TASK INSTRUCTIONS
From the line with "Given: Collapse the Spatial signals group" through the final line, transcribe the material below character for character; include no other lines.
** Opening THE DATA block **
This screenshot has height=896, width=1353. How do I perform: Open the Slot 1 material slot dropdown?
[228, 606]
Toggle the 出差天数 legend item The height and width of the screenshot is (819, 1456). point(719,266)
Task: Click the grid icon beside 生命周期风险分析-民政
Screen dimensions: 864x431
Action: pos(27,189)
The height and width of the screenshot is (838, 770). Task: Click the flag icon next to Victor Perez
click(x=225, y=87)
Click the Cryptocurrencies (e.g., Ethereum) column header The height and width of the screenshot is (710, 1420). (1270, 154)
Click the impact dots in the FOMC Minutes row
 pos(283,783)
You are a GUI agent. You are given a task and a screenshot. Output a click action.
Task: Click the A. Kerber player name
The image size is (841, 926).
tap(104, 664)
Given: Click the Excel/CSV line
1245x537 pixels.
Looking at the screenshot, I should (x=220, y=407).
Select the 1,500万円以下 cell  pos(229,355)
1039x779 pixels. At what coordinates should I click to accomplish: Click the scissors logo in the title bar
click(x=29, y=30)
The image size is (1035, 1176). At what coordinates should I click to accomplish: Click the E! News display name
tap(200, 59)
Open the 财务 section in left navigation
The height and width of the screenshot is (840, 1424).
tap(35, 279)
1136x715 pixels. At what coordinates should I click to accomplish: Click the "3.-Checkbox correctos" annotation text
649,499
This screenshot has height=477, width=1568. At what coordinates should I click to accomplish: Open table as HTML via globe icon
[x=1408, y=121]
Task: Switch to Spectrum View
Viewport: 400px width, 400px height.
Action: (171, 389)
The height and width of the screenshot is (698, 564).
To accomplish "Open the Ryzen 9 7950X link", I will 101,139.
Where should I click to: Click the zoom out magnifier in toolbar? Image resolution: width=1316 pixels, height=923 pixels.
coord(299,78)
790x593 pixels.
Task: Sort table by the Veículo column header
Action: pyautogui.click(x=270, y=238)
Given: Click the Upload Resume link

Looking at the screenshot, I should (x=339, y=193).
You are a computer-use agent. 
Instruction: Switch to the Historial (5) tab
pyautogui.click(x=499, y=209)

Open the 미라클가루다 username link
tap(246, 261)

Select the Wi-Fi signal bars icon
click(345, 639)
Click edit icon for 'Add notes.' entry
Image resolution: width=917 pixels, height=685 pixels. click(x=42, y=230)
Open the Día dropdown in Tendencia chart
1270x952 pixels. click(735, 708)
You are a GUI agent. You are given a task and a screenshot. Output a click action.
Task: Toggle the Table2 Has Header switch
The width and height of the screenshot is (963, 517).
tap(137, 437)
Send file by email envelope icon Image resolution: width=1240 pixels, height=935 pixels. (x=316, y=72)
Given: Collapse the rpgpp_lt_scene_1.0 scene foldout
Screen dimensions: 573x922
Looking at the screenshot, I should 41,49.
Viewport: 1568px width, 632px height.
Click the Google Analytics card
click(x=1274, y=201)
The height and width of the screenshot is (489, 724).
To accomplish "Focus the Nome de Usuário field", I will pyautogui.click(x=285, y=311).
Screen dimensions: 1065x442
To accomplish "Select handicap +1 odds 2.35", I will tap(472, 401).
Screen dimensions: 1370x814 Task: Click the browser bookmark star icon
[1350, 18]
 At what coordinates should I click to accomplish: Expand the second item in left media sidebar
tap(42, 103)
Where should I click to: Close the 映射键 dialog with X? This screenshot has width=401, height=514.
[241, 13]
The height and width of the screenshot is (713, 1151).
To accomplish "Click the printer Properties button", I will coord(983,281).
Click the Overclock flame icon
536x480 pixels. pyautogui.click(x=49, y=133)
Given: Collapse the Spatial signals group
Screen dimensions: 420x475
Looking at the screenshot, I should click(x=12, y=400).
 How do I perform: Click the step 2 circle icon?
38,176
** Closing THE DATA block **
RESULT OF THIS EXERCISE
Given: Collapse the Spatial signals group
Screen dimensions: 420x475
Looking at the screenshot, I should click(x=12, y=400).
 How do I perform: Click the step 2 circle icon?
38,176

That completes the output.